* REQUIRED WORK: Please print only the top portion of the entries below, ending with the line that contains "Task: Click the Basiscategorieën info icon", exactly as written.
**** GIVEN DATA ****
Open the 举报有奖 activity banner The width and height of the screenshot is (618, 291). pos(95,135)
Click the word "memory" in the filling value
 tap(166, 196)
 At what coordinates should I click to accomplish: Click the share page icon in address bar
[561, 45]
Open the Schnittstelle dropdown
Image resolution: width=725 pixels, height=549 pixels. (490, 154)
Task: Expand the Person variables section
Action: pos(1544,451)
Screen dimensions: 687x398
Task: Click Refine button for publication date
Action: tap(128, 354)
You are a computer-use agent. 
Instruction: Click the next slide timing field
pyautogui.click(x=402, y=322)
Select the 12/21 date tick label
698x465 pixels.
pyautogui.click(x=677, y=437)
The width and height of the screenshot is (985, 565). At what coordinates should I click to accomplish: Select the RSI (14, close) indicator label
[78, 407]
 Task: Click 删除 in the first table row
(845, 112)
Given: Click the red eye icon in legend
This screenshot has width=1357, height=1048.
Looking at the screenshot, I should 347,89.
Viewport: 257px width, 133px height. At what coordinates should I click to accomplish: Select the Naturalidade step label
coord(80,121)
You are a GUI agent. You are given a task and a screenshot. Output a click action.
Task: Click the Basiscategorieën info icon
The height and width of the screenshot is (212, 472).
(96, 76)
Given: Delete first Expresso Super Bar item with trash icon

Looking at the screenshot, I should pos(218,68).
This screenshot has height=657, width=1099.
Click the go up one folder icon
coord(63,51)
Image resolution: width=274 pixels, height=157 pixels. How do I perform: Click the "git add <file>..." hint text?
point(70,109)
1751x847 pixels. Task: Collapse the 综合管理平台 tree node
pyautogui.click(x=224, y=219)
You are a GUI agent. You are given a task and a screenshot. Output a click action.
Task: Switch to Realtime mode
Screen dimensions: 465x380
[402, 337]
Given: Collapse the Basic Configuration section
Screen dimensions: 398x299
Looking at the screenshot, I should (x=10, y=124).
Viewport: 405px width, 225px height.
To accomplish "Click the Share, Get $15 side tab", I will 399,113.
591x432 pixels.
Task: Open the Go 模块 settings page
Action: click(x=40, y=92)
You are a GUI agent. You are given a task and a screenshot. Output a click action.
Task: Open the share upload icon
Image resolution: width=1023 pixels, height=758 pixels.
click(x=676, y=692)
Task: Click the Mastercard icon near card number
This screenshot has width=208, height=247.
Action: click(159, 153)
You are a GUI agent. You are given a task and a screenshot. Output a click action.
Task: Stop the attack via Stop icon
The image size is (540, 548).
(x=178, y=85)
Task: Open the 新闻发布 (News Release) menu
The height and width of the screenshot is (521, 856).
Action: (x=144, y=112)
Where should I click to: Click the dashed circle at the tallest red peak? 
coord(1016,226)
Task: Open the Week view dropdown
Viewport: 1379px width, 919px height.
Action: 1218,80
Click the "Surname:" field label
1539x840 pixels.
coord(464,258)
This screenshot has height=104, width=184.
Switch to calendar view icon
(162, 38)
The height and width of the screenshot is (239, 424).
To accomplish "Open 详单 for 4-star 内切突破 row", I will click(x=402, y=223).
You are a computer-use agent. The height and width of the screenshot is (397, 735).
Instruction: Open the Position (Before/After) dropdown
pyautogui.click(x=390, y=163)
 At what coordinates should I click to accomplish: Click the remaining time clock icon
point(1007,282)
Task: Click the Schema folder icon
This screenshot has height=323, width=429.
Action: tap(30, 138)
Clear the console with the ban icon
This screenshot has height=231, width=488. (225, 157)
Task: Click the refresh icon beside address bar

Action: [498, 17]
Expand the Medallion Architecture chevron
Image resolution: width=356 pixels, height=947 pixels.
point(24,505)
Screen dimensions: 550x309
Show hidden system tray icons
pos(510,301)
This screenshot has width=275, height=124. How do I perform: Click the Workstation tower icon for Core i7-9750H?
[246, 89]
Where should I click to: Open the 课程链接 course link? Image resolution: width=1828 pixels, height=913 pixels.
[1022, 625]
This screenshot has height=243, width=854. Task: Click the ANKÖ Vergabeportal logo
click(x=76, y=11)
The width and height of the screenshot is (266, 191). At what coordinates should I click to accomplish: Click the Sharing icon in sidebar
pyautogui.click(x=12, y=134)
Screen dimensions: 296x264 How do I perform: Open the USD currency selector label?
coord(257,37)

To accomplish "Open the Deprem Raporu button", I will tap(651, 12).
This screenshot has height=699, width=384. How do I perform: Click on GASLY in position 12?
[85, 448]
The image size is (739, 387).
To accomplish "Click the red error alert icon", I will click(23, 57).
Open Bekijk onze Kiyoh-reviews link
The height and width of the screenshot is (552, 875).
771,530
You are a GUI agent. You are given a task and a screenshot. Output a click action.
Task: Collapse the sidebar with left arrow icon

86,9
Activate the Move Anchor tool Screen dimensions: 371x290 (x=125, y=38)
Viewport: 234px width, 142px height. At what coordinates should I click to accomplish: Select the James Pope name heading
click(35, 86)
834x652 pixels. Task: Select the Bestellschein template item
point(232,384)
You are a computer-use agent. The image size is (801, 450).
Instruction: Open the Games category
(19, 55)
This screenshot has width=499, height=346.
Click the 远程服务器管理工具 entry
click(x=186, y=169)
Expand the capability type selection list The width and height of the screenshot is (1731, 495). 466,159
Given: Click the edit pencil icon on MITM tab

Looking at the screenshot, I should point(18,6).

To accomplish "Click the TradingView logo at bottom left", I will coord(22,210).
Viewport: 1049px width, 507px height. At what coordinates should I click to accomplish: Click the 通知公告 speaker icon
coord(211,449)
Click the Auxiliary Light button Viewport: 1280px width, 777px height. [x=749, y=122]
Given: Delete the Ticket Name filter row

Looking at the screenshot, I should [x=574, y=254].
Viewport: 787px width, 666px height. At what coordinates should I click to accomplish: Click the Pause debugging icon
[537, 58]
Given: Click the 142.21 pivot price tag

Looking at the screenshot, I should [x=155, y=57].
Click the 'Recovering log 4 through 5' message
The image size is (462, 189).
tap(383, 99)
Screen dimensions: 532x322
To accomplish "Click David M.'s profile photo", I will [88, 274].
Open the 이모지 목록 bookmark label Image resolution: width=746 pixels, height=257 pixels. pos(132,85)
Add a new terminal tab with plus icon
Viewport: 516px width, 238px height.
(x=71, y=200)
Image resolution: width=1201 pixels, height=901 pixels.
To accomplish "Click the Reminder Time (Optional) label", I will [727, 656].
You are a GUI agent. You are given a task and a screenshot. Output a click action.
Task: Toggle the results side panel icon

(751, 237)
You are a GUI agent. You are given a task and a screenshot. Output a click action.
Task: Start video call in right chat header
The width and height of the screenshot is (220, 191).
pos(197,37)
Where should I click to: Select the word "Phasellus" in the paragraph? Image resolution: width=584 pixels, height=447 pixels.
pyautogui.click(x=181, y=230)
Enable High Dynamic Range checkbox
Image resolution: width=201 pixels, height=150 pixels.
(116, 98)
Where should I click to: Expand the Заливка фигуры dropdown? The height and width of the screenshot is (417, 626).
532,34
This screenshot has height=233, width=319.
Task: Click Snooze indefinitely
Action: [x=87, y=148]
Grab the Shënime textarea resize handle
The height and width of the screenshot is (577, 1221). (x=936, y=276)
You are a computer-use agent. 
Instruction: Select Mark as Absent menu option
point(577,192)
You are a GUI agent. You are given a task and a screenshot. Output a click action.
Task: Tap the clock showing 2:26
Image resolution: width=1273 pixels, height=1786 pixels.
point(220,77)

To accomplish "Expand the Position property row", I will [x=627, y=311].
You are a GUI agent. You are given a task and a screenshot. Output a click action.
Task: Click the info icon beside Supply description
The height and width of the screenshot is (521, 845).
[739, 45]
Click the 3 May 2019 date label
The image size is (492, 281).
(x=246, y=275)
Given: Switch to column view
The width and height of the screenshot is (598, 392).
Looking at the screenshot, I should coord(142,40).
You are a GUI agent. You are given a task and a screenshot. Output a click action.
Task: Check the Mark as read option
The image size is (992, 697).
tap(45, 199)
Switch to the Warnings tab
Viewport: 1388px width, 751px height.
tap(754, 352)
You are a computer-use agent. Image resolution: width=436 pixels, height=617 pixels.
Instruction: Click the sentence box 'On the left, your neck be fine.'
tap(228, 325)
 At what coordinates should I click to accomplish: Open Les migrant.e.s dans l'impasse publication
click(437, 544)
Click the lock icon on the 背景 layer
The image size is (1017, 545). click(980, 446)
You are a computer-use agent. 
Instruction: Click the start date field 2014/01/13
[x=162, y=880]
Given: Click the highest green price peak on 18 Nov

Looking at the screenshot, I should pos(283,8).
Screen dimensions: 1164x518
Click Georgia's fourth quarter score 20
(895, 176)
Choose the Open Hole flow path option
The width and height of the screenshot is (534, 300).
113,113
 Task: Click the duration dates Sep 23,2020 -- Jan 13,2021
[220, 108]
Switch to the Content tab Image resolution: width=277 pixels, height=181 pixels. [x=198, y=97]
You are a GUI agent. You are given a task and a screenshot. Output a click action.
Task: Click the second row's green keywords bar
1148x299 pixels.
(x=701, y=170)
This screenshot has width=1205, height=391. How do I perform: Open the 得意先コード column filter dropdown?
****
* RESPONSE AREA:
Open the 举报有奖 activity banner The width and height of the screenshot is (618, 291). pos(95,135)
Click the word "memory" in the filling value
 tap(166, 196)
 At what coordinates should I click to accomplish: Click the share page icon in address bar
[561, 45]
Open the Schnittstelle dropdown
Image resolution: width=725 pixels, height=549 pixels. (490, 154)
Task: Expand the Person variables section
Action: pos(1544,451)
Screen dimensions: 687x398
Task: Click Refine button for publication date
Action: tap(128, 354)
You are a computer-use agent. 
Instruction: Click the next slide timing field
pyautogui.click(x=402, y=322)
Select the 12/21 date tick label
698x465 pixels.
pyautogui.click(x=677, y=437)
The width and height of the screenshot is (985, 565). At what coordinates should I click to accomplish: Select the RSI (14, close) indicator label
[78, 407]
 Task: Click 删除 in the first table row
(845, 112)
Given: Click the red eye icon in legend
This screenshot has width=1357, height=1048.
Looking at the screenshot, I should 347,89.
Viewport: 257px width, 133px height. At what coordinates should I click to accomplish: Select the Naturalidade step label
coord(80,121)
You are a GUI agent. You are given a task and a screenshot. Output a click action.
Task: Click the Basiscategorieën info icon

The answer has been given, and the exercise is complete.